# [TEXT PROVIDED]
══════════
A numeric vector (possibly `NULL`). If `NULL`, returns the `1 x 1` identity. Otherwise, its length must be \(n = k(k-1)/2\) for some integer \(k \ge 2\), supplying the strictly lower-triangular entries of a skew-symmetric generator.

Value

A `k x k` orthogonal matrix. If `entries` is `NULL`, returns `matrix(1, 1, 1)` (identity).

Details

The dimension `k` is inferred from `length(entries)` via the relation \(n = k(k-1)/2\), so `length(entries)` must equal a triangular number.

- Dimension inference uses \(k = \frac{1 + \sqrt{1 + 8n}}{2}\) where \(n = \text{length(entries)}\). If \(k\) is not an integer, the input is invalid and an error is thrown. - Orthogonality follows from the fact that \(S^\top = -S\) implies \(\exp(S)^\top \exp(S) = I\). - Note the function actually returns a special orthogonal matrix, i.e., the determinant is +1.
══════════
# [SET EXERCISE A]
List each distinct expression that the documentation excerpt above sets in code formatting (between backticks), naming each one only once.

# [EXTRACTED DATA]
══════════
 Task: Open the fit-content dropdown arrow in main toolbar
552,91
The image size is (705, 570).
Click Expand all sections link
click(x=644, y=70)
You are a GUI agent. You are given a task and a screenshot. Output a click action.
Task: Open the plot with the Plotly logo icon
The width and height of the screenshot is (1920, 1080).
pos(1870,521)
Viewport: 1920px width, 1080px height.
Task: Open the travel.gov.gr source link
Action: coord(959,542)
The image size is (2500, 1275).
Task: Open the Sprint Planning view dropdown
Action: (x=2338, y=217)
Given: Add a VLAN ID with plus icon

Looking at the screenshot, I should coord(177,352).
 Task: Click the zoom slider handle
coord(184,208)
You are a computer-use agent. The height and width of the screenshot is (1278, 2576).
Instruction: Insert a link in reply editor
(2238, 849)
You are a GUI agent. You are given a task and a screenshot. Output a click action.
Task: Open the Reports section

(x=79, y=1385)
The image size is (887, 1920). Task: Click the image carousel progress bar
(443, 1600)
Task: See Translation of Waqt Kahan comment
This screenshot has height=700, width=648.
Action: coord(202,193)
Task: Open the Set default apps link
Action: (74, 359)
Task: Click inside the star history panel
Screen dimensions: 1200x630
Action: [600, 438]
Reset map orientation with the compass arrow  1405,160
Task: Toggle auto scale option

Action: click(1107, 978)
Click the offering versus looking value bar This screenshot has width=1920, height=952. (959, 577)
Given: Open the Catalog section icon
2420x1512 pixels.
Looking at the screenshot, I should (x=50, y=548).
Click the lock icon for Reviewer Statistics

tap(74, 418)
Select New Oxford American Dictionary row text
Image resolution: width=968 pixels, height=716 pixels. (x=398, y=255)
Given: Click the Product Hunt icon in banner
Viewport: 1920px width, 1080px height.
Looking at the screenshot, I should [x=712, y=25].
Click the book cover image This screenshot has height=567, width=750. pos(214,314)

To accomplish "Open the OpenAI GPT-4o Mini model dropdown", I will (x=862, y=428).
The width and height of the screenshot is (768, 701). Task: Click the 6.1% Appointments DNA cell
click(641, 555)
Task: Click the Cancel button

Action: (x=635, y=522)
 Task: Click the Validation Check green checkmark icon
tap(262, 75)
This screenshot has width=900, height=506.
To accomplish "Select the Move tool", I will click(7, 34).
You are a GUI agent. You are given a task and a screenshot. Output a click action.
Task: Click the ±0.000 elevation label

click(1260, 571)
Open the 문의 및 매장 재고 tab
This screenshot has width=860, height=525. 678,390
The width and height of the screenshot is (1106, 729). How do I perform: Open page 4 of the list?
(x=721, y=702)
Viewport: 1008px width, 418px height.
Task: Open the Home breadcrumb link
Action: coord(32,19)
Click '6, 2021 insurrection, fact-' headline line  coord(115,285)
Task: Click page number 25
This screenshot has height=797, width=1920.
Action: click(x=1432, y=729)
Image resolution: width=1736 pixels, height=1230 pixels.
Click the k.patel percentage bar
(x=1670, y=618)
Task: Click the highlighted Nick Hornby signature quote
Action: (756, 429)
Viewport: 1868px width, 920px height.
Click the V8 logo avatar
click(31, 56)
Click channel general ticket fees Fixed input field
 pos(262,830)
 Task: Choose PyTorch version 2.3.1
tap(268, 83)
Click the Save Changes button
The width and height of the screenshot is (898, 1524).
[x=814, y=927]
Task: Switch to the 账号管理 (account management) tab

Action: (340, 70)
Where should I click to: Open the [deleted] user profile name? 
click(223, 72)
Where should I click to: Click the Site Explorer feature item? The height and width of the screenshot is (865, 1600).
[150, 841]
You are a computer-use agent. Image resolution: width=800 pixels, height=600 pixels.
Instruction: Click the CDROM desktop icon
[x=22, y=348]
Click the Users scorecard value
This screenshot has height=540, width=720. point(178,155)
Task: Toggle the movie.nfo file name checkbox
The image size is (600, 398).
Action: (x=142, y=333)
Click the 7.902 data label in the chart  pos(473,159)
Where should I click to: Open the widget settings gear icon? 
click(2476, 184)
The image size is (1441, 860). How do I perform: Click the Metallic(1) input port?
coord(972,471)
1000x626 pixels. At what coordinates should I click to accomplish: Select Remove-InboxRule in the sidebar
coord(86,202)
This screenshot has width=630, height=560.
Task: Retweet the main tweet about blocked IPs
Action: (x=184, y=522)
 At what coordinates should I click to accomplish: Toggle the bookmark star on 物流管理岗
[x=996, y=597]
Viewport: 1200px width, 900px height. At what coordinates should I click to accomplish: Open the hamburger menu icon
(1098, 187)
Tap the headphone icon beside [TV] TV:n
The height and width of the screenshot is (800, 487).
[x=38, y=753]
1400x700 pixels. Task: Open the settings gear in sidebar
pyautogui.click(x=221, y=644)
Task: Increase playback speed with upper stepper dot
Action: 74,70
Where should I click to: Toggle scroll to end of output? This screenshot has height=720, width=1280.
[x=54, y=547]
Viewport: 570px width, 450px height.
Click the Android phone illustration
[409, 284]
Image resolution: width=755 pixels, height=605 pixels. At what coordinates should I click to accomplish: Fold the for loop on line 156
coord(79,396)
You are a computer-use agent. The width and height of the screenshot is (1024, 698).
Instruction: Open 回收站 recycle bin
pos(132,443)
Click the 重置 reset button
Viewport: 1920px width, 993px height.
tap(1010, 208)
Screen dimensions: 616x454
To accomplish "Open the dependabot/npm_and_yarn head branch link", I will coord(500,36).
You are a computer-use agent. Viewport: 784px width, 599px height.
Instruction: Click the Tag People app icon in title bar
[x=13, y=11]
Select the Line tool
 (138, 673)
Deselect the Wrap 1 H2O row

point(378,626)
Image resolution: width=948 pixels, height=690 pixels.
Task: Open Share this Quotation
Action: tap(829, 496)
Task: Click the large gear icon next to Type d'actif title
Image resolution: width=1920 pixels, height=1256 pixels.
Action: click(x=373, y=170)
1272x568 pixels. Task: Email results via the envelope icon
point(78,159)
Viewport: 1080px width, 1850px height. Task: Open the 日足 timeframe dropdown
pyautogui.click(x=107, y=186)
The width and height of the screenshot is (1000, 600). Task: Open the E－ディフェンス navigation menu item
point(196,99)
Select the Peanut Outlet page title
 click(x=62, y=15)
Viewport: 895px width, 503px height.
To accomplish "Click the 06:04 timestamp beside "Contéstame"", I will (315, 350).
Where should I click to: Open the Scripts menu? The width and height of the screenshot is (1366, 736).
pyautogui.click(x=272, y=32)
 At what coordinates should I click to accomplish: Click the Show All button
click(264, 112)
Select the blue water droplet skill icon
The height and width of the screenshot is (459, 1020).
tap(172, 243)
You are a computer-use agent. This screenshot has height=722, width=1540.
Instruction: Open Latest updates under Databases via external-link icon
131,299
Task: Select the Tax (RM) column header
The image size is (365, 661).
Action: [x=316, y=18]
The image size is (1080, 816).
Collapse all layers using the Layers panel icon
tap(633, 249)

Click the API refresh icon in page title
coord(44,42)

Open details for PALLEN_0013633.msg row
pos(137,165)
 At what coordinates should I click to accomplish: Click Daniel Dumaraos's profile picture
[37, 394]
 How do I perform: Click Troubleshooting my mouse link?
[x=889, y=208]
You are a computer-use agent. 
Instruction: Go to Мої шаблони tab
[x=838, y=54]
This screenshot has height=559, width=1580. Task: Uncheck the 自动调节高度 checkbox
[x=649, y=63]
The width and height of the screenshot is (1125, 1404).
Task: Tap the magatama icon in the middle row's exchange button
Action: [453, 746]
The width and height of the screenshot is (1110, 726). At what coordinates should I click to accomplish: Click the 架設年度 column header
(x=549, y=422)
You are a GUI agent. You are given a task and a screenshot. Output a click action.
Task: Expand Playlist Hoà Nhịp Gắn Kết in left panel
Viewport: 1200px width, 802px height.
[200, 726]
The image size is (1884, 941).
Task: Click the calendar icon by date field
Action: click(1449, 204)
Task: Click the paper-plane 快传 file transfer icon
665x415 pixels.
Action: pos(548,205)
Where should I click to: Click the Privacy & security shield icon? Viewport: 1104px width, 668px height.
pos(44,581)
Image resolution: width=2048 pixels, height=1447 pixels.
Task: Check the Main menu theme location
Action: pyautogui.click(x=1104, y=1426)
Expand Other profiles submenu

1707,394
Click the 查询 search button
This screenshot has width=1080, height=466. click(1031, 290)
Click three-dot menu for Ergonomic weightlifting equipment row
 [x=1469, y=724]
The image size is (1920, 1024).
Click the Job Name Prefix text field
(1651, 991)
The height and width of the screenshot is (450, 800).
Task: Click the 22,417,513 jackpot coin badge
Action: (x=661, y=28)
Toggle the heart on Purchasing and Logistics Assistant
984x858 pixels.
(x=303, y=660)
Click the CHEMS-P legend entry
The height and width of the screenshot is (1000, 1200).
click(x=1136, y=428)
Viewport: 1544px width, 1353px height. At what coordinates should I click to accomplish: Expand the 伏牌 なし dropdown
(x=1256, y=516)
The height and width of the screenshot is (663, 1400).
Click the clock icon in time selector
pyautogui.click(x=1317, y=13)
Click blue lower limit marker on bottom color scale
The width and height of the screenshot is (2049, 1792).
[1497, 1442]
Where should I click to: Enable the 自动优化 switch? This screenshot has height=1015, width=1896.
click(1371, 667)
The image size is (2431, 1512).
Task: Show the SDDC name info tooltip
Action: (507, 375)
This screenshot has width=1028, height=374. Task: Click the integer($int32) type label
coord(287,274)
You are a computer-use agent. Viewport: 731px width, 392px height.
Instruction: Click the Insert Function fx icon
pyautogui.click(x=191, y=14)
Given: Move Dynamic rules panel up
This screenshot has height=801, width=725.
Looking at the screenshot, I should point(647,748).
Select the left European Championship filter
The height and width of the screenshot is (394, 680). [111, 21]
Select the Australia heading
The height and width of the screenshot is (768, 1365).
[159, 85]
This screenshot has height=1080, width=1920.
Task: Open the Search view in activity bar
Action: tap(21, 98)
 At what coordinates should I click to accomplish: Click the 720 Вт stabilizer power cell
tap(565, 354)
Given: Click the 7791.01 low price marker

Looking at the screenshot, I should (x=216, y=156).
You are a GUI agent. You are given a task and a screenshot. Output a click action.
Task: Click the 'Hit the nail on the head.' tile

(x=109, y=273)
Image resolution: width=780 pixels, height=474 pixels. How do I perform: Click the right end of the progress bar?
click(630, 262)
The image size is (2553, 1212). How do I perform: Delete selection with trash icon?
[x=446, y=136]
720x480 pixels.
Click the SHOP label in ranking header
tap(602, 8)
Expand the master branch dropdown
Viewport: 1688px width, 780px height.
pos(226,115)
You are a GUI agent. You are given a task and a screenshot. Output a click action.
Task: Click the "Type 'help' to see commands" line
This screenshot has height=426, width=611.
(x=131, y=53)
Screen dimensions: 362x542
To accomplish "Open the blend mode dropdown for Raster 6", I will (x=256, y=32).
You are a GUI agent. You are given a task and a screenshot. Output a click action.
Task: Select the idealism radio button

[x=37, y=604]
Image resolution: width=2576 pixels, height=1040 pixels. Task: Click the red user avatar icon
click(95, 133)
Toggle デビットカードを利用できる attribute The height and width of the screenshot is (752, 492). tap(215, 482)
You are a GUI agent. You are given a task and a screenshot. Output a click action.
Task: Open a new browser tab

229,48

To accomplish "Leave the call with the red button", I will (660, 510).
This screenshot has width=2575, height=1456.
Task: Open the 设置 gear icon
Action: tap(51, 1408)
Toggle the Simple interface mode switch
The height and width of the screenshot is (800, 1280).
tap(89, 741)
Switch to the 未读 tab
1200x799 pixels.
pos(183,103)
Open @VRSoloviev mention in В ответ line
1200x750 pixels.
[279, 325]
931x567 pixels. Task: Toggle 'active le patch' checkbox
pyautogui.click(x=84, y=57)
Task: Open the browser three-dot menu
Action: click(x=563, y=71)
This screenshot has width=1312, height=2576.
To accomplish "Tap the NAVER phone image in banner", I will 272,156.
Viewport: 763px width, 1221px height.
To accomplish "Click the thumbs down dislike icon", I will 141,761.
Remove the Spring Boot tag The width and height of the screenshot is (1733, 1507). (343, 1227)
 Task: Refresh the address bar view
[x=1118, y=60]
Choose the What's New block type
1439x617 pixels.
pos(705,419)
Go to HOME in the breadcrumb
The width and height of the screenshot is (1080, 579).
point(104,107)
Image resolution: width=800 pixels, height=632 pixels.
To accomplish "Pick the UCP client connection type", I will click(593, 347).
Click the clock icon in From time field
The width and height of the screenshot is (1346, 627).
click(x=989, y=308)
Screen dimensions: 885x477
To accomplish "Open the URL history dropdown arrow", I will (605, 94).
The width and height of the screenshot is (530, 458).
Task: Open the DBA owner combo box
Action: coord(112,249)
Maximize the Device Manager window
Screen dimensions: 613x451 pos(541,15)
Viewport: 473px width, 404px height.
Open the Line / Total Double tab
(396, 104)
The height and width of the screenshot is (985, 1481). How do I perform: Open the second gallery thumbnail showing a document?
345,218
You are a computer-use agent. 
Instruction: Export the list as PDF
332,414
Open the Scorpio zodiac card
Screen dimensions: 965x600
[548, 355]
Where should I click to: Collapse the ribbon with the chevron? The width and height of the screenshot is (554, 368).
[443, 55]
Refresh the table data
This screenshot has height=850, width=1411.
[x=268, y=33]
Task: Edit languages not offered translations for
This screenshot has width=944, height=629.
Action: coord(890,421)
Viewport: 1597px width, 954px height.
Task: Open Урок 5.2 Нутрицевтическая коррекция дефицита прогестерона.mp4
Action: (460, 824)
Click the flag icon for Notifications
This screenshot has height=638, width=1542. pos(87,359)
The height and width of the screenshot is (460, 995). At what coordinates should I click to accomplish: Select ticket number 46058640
══════════
# [SET EXERCISE B]
Duplicate the lines of the listing from the line with "Viewport: 1544px width, 1353px" to the line with "[1497, 1442]", both included.

# [EXERCISE RESPONSE A]
- NULL
- 1 x 1
- k x k
- entries
- matrix(1, 1, 1)
- k
- length(entries)

# [EXERCISE RESPONSE B]
Viewport: 1544px width, 1353px height. At what coordinates should I click to accomplish: Expand the 伏牌 なし dropdown
(x=1256, y=516)
The height and width of the screenshot is (663, 1400).
Click the clock icon in time selector
pyautogui.click(x=1317, y=13)
Click blue lower limit marker on bottom color scale
The width and height of the screenshot is (2049, 1792).
[1497, 1442]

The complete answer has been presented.